It was an enjoyable night, but I wonder if telling your audience what they already (if only vaguely) know and confirming their judgement of the situation is a little lax.  Shouldn't art challenge us to think and feel more rigorously?

* Emphasis I imagine the playwright himself may have included in the script

Thursday 11 February 2010

Why Brainy is Suddenly Chic














Image: Chris Floyd

Happiness comes from learning, debating and training your brain. There is a new vogue for intellectual pursuits...so writes Giles Hattersley in this article for the Sunday Times Style magazine

Yes, that's the Thinking Girl trying to look preppy.

The Frontline Club: South Africa Twenty Years after Mandela walked to Freedom














I don't remember noticing the news reports of Nelson Mandela's release on this day 20 years ago.  In 1990 I was a 13 year old girl living in a small town in Australia, who was too absorbed in the drama of boys and Point horror plotlines to notice the eminently more dramatic events unfolding outside my bubble.

But four years later, feeling far more worldly as a University* student in the big city (*ahem* Brisbane) I shamefully shed a tear over the front page of The Courier Mail as I walked up Anne Sreet.  Pictured was a line of tired but determined African people, patiently waiting to cast their vote for the ANC and Mandela. 

I now look back on it as a shameful moment, not because I cried openly in public, but because I had made very little effort to actually learn anything about apartheid.  I bought the paper that day solely for the picture; I certainly wasn't a regular newspaper reader.

> _Work instruction A_: According to the blog excerpt, in what year was the writer a 13-year-old girl living in a small town in Australia?
> _Work instruction B_: List every person the blog excerpt mentions by name.
> _Work instruction C_: Pick up the blog excerpt about Mandela's release and keep writing from its last sentence.

> _Data supplied_:
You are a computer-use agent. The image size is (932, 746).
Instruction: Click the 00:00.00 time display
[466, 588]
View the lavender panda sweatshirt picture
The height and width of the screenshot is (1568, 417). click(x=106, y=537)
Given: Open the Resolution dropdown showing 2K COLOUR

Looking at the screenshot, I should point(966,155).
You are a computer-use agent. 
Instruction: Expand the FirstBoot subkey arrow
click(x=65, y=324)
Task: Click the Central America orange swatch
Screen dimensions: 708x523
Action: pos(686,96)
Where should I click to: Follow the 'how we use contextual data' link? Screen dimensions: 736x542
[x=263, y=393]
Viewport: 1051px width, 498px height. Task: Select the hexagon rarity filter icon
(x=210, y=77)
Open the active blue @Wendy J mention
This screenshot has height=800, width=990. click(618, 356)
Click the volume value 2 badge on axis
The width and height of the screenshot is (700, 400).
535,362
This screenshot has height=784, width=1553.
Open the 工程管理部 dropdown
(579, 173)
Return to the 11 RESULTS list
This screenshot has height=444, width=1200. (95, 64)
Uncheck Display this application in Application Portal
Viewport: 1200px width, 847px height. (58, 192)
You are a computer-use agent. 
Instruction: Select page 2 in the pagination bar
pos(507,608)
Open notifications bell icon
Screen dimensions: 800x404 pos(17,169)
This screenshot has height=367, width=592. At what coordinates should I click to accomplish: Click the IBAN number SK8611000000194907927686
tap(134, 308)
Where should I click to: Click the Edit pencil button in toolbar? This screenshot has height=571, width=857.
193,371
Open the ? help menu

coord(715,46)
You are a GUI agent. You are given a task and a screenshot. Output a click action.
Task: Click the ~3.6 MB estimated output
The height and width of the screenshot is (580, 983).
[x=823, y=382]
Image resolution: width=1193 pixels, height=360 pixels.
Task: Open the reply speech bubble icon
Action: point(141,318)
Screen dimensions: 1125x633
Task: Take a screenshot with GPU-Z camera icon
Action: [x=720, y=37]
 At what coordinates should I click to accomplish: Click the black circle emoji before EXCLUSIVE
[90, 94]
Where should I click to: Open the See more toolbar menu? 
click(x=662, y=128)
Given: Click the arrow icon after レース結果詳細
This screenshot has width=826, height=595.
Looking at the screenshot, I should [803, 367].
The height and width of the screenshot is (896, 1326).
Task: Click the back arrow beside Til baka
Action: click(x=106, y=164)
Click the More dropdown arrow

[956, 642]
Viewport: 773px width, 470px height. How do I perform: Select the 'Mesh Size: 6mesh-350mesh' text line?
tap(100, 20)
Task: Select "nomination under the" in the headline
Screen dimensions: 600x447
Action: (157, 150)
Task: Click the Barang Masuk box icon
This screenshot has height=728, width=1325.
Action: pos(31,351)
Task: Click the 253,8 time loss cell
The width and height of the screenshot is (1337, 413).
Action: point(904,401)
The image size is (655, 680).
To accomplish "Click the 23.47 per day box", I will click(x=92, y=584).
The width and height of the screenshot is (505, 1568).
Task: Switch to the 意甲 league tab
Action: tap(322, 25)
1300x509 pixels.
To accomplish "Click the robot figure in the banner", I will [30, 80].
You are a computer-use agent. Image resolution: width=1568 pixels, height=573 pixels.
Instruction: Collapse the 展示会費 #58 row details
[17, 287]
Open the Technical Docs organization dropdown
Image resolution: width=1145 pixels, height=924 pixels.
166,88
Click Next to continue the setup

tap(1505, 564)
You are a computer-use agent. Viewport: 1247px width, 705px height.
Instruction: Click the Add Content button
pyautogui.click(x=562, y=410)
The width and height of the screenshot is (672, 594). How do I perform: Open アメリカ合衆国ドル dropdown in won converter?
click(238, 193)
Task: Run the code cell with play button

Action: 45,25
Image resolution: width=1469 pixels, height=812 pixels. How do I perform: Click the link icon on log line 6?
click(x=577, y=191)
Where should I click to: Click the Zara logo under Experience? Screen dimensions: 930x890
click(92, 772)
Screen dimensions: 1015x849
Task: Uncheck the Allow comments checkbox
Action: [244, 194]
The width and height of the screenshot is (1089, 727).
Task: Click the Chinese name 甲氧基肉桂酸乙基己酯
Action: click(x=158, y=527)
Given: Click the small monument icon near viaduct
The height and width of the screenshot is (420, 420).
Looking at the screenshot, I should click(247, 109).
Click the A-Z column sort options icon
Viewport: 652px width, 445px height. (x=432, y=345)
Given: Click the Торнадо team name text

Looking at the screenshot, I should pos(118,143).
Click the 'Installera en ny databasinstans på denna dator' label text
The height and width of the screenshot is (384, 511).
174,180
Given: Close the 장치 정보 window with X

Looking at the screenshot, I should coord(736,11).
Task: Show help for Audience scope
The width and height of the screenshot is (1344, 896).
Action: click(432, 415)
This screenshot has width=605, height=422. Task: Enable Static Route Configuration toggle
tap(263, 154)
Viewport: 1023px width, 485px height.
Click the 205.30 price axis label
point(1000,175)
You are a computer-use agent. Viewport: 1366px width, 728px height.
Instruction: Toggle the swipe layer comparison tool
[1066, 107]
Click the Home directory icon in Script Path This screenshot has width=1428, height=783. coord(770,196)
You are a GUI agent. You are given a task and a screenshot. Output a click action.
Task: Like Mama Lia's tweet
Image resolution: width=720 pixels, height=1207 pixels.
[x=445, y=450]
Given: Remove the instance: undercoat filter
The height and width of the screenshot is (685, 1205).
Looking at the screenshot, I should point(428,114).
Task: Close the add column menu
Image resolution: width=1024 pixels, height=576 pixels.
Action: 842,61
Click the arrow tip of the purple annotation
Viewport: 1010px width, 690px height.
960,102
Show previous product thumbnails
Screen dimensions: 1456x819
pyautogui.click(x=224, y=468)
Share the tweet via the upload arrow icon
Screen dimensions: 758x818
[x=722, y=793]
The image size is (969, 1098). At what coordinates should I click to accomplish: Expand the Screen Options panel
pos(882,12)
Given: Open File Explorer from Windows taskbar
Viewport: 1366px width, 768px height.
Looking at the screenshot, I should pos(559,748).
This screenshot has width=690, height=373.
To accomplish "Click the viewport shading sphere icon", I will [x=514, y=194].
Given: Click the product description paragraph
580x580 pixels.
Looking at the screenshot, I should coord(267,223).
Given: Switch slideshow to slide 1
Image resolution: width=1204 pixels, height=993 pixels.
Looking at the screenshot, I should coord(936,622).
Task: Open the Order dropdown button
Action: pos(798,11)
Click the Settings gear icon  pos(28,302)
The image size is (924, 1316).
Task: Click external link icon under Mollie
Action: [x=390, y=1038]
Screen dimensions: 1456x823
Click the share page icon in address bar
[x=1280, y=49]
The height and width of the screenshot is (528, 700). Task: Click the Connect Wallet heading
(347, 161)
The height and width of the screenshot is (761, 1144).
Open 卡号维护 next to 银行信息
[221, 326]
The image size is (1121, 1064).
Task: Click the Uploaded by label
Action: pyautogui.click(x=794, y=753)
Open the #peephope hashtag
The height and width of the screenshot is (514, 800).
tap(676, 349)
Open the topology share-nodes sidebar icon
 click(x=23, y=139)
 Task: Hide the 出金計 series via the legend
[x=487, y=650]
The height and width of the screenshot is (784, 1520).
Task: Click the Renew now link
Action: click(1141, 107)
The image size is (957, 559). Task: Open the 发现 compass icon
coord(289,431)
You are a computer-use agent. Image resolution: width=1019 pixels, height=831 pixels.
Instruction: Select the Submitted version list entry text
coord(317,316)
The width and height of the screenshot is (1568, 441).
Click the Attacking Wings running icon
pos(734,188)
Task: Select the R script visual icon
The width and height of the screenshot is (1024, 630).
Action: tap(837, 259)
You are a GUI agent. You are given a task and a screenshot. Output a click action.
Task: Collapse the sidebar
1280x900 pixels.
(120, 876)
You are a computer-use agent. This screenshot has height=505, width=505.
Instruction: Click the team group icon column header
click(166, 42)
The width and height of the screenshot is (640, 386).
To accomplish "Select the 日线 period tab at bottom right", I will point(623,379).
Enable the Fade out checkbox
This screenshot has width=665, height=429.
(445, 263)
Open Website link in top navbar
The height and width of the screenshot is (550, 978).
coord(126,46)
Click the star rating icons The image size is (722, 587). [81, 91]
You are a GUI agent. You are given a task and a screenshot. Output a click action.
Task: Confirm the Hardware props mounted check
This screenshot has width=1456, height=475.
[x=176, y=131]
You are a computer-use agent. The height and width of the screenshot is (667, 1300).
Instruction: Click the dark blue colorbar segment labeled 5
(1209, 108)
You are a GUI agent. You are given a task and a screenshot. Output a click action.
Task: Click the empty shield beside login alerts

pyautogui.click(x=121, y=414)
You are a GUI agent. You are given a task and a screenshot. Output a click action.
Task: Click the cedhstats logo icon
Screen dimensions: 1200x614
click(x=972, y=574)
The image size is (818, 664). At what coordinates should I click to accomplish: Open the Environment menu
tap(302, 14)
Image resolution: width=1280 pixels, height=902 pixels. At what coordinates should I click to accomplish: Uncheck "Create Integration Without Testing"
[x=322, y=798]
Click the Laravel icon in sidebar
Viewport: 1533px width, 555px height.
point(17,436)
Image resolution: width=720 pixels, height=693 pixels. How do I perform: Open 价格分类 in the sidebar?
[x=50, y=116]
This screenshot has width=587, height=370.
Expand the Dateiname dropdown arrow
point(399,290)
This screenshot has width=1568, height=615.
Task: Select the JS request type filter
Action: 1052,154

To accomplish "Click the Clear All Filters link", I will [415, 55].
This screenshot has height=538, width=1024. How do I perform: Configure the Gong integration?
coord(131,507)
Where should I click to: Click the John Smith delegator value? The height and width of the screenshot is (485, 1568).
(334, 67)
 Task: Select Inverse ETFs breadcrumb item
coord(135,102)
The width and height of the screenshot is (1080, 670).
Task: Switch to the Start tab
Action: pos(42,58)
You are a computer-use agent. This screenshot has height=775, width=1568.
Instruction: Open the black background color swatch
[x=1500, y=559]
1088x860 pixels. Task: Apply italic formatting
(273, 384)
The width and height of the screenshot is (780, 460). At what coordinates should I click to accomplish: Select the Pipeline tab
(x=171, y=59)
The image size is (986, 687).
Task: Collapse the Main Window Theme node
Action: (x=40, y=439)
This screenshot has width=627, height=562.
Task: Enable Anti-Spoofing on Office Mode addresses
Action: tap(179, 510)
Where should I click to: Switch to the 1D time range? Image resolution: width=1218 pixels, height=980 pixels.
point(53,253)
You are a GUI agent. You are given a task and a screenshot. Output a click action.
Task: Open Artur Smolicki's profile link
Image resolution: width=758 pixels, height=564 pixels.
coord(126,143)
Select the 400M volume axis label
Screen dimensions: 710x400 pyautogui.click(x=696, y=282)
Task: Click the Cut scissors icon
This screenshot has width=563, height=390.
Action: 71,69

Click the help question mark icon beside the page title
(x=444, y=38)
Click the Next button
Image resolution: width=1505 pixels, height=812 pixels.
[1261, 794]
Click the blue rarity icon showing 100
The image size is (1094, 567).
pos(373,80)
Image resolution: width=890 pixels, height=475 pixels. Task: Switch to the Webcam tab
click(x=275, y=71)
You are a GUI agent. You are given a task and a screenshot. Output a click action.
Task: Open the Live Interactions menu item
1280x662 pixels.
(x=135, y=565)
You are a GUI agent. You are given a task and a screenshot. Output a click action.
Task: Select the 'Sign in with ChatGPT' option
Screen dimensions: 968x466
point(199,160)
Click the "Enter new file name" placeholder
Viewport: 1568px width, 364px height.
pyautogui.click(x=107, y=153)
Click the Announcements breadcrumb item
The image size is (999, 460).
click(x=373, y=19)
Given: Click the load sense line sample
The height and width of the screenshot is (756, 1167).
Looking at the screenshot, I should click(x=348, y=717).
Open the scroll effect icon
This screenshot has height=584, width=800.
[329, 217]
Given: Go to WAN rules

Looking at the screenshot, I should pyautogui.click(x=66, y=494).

> _Exercise output A_: 1990

> _Exercise output B_: Chris Floyd, Giles Hattersley, Nelson Mandela

> _Exercise output C_:
My generic sympathy on that day encompassed all those who had experienced struggle, overcome pain and were looking towards more hopeful futures.  And like most of us continue to be today, I was awed by the powerful, almost god-like figure of Nelson Mandela that even a news-virgin such as myself was in thrall to.     

Last night, along with my friend D, I arrived at the Frontline Club's South Africa panel discussion only slightly less ignorant than I was 16 years ago.  Having recently seen the superb film adaptation of J. M Coetzee's 'Disgrace', and hearing varying perspectives on the country from those I know who have lived there, I was keen to become a little more enlightened.

The panel shared their personal recollections of Mandela's release, discussed what had been delivered in South Africa since the ANC was elected, and speculated about the future growth and development of the country.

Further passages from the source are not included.